Brexit wouldn’t abolish paid holidays, but it would put them at risk

The Working Time Directive guarantees basic rights that the British government can top up at any time

 

Earlier this week, the TUC published research that showed the impact of the paid holidays element of the Working Time Directive.

Since it became part of UK law, 1.5 billion extra days of paid leave have been taken. Three million workers in the UK got a paid holiday for the first time ever, and 7.4 million have received more holidays — on average 13 days a year. Yet some people are saying we’re scare-mongering or part of ‘project fear.’

They’re wrong, and here’s why. You really, really should be worried about what would happen to paid holidays if the UK votes to leave the EU on 23 June.

Part of the allegation of scare-mongering is based on a simple misunderstanding about what we’ve said. We definitely haven’t said that paid holidays will be scrapped, and it’s more than likely that the legal entitlement to paid holidays won’t be. What we said was that rights to paid holidays would be at risk, and that the rights we currently have would be open to rewriting or whittling away.

Here is our rebuttal to some of the main responses to our publication.

1. These rights existed long before the EU Working Time Directive came into force

Some of our critics claim that the rights we’re talking about do not derive from the EU Working Time Directive, and existed long before. As our release made clear, many workers had paid holidays because of trade union collective bargaining agreements with their employers. And there were some laws on paid holidays like the 1938 Holidays with Pay Act, as my colleague Paul Sellers has pointed out.

But nothing that covered all workers – the 1938 Act did not cover some industries at all, and entitlements of 2 or 3 weeks per year were most common in the industries that it did cover. As our research shows, millions got paid leave for the first time, and one in four workers got more paid leave as a result of the legal requirement that all workers should get at least four weeks’ leave.

Actually, immediately before the rights came into force in 1998, the trend for contractual holiday entitlement in the UK had been getting worse. This was largely a consequence of the Major government’s 1993 decision to scrap wages councils which, under that 1938 Act, set pay and holiday entitlements in low-paid industries like retail and hotels.

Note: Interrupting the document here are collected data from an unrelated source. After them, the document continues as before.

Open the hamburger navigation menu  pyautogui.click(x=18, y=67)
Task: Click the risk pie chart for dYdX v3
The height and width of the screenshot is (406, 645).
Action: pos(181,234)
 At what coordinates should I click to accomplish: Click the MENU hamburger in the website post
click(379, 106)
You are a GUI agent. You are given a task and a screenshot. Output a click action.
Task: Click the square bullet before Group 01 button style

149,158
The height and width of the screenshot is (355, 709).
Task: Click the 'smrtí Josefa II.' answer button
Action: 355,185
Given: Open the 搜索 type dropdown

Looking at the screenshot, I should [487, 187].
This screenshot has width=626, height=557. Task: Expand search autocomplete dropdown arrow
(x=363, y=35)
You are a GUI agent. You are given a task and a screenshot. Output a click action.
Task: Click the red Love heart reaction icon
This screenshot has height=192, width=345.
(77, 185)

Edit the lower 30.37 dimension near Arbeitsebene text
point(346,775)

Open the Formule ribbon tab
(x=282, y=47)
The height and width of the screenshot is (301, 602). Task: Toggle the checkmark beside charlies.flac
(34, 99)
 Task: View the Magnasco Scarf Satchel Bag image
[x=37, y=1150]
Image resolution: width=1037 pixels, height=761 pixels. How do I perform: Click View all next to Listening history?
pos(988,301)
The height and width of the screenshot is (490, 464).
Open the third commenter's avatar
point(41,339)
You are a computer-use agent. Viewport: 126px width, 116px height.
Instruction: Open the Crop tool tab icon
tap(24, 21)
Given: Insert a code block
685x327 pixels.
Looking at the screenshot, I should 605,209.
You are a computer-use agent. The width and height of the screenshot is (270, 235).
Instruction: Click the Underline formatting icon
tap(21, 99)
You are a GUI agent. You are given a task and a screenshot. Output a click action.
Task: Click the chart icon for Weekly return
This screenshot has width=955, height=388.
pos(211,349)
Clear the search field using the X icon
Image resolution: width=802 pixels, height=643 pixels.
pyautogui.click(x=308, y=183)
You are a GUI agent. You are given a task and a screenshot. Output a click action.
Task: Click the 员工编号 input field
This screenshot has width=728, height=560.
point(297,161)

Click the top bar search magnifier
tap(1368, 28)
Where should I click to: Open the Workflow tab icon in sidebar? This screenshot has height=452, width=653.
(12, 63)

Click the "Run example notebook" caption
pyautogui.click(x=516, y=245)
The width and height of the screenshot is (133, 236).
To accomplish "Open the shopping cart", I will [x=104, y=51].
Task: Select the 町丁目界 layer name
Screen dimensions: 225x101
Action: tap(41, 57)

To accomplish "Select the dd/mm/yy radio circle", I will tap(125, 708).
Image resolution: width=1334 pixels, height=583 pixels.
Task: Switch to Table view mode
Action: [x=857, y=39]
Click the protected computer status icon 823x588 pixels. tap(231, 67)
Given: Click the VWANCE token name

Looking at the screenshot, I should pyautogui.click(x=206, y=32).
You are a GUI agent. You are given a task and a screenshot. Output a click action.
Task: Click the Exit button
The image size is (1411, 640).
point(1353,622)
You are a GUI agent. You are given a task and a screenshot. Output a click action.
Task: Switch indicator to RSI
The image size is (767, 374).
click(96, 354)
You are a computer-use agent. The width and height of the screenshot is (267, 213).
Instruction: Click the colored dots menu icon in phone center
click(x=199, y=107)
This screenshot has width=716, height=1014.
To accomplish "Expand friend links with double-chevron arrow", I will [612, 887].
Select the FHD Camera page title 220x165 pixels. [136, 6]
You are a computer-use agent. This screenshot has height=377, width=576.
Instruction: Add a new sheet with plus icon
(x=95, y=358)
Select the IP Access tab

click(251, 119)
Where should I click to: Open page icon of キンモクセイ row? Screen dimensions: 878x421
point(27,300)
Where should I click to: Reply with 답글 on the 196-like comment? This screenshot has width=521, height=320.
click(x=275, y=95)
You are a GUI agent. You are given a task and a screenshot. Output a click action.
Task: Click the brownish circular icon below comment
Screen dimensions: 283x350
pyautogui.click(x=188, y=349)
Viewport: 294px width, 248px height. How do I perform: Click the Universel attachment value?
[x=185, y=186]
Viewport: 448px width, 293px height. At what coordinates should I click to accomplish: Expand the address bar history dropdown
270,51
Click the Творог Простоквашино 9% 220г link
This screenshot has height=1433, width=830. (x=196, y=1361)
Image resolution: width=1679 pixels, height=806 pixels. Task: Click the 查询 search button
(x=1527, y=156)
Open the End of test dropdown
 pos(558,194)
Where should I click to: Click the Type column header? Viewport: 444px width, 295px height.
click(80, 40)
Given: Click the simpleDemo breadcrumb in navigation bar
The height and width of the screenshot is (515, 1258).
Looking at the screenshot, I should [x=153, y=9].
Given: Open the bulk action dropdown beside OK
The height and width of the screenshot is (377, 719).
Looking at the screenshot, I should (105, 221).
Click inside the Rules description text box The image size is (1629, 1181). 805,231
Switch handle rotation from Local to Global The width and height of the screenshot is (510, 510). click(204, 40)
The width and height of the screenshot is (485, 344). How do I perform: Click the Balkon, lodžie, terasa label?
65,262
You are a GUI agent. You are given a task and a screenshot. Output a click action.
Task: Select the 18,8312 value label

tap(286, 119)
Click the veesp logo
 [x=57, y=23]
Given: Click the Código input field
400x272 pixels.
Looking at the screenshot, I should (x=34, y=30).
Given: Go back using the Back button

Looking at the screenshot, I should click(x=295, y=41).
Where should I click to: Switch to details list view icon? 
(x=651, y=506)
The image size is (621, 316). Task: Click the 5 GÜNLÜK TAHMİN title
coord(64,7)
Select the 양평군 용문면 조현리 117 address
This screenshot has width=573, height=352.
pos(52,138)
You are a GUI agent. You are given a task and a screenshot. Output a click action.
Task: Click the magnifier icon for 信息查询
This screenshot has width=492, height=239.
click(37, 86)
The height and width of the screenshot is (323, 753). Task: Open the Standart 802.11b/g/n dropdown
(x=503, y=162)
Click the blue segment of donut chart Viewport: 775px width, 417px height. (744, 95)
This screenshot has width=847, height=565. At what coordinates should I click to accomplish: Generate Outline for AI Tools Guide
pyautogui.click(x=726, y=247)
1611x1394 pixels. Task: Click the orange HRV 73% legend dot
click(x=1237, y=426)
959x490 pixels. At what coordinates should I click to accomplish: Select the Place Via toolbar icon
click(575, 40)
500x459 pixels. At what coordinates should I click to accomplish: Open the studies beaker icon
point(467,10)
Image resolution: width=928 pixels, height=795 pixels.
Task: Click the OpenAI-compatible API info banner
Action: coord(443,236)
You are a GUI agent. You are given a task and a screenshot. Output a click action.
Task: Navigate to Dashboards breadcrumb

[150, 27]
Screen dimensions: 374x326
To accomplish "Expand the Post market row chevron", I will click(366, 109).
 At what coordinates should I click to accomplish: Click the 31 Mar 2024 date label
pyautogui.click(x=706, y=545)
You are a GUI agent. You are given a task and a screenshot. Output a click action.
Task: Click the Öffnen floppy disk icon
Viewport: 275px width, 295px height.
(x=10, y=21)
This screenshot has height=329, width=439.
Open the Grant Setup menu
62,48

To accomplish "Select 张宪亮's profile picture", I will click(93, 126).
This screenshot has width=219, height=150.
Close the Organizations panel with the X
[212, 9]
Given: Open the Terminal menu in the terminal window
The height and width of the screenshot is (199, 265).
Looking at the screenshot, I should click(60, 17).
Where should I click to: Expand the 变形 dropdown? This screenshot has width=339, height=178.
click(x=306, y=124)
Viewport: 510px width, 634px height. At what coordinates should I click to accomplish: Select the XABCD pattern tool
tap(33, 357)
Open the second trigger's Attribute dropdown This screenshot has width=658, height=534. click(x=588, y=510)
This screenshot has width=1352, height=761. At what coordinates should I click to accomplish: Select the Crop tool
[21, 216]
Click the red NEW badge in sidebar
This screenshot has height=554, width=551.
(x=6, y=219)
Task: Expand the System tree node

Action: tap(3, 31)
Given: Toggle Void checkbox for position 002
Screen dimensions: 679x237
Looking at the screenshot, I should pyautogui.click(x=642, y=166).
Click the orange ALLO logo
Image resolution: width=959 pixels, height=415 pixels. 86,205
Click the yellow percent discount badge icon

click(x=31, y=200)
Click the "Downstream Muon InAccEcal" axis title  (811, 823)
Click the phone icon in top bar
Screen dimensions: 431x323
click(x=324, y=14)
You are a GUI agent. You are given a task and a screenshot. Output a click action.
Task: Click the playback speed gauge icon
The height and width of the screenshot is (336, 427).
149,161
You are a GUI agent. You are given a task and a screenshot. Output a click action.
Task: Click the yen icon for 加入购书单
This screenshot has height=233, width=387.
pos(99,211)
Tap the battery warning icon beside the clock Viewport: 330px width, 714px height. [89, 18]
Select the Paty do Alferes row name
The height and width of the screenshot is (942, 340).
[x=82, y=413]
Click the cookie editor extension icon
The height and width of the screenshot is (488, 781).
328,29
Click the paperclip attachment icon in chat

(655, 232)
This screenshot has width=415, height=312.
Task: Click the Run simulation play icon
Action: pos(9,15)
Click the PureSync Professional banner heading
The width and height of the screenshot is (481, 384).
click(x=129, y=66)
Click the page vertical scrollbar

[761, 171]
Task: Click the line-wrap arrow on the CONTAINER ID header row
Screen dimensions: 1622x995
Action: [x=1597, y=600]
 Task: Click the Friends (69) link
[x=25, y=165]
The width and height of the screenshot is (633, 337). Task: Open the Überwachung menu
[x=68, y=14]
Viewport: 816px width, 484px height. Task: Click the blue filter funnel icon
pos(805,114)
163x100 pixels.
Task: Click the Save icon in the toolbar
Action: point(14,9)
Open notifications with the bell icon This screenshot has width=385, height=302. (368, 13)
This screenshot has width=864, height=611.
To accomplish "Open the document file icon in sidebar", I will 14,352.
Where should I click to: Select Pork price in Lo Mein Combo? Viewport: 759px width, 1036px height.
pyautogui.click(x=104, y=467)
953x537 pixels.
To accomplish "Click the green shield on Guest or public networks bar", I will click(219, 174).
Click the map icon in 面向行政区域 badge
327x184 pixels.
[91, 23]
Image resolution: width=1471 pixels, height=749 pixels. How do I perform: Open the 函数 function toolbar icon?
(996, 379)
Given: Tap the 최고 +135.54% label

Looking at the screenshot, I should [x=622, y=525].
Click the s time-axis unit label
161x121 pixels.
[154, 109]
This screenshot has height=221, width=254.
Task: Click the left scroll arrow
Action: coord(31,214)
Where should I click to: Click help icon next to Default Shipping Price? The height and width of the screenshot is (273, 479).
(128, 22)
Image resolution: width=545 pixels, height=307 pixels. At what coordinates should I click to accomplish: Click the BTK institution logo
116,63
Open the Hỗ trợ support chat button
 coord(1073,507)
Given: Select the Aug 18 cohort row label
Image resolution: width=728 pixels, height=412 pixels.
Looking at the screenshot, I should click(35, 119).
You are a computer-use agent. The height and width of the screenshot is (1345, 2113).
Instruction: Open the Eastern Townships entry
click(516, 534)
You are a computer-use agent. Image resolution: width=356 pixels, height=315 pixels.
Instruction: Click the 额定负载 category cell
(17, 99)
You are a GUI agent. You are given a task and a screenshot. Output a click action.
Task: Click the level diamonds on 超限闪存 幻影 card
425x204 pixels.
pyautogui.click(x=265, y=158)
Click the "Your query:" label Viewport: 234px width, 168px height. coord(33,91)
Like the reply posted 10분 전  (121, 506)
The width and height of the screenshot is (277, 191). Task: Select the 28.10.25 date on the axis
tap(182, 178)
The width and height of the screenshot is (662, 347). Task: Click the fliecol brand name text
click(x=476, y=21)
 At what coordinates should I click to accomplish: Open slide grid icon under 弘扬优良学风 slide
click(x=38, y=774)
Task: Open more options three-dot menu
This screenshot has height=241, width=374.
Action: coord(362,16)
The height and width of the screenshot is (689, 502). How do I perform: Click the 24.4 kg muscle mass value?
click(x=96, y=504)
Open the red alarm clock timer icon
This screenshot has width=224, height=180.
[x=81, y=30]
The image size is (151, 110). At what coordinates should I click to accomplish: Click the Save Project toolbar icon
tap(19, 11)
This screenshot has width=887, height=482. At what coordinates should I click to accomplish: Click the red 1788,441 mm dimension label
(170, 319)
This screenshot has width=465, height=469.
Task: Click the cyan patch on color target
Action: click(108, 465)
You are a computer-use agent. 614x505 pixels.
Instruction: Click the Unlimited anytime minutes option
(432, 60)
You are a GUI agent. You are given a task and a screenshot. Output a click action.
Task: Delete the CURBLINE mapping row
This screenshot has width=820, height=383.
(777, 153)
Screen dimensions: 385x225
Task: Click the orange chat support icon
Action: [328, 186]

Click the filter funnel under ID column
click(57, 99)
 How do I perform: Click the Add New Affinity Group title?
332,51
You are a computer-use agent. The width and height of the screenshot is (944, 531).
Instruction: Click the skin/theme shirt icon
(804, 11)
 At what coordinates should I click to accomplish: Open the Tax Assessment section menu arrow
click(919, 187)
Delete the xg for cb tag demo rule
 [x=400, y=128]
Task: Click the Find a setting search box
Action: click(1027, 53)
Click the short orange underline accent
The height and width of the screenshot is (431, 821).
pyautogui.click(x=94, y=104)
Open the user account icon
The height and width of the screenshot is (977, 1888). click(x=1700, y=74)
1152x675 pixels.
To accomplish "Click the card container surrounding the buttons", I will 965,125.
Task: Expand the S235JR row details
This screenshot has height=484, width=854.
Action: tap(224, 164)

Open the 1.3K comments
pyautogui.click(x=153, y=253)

The subsequent growth of part-time work – and the casualisation of the labour force through practices like zero hour contracts – also suggests that, without the EU rules, holiday entitlements in the UK would have got worse, not better.

It was the existence of far smaller numbers of part-time workers in the 1970s which dissuaded British governments from ratifying the 1970 ILO Convention on paid holidays which set the low bar of ‘a paid holiday of a specified minimum length.’

2. No government would try to take paid leave away

It’s almost certainly true that no government would take away everyone’s paid leave and we haven’t suggested they would, but it’s not unreasonable to be concerned that they would take away some people’s entitlement to paid leave.

Look what they’ve done to disabled people, people with bedrooms they have the temerity to leave unoccupied, or people under 25 excluded from the living wage. We suspect that a post-Brexit government would start by revoking European Court judgments that have extended definitions of the pay people should receive, or whether people on sick leave or maternity leave should still accumulate paid holidays.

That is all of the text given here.